Data items
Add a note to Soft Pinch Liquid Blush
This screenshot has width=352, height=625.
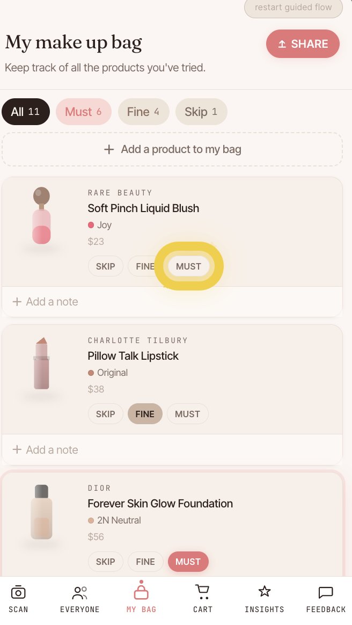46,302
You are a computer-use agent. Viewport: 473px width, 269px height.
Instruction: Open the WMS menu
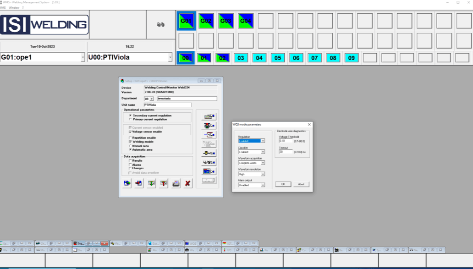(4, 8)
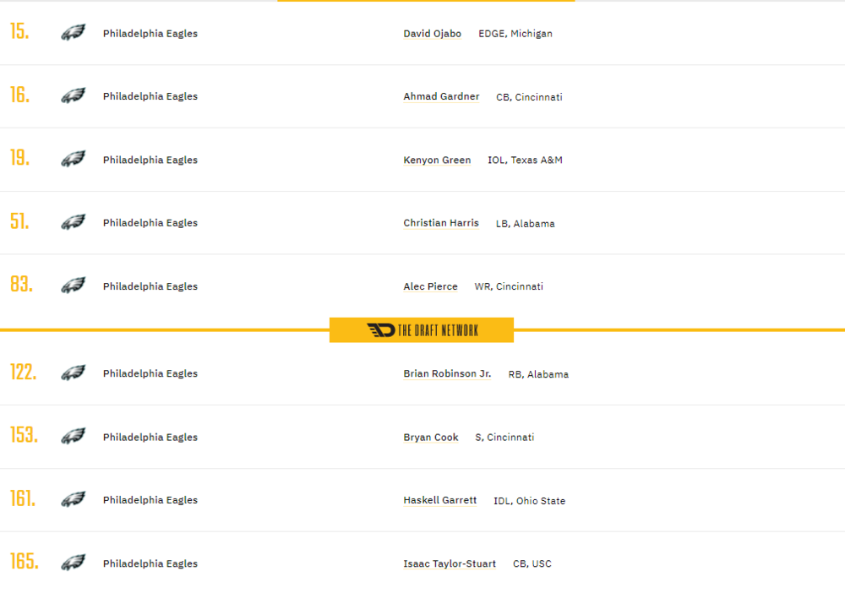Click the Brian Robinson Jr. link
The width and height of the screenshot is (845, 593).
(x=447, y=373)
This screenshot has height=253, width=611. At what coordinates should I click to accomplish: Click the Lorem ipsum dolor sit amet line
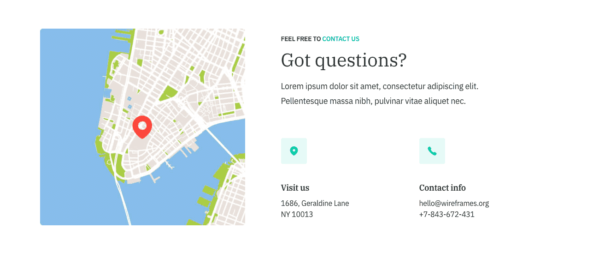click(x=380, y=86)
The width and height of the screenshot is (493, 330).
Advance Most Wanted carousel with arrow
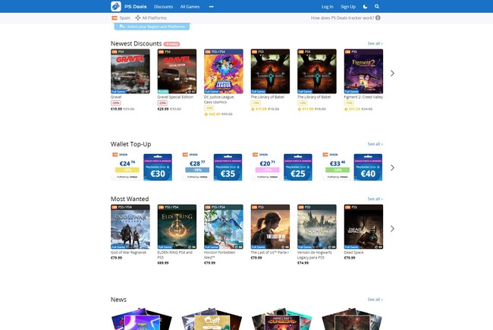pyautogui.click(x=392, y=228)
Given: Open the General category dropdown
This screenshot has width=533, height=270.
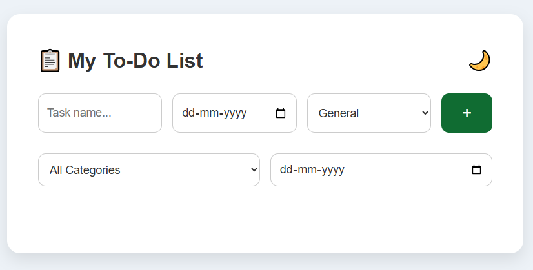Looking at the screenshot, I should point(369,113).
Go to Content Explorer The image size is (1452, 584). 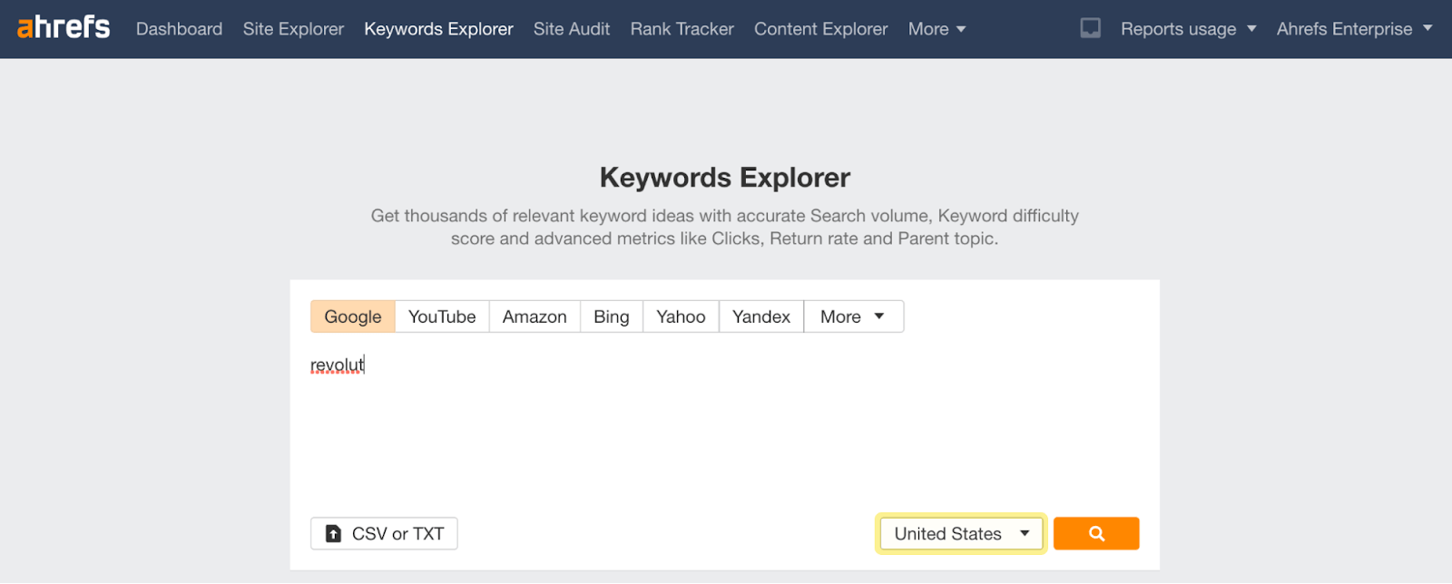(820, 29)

#### Work request
In the records above, find the line with "This screenshot has height=253, width=611.". Print exactly from there through the line with "The width and height of the screenshot is (493, 330).", minus the pictures.

#### Solution to this task
This screenshot has height=253, width=611. At what coordinates should I click to accomplish: Click the Lorem ipsum dolor sit amet line
click(x=380, y=86)
The width and height of the screenshot is (493, 330).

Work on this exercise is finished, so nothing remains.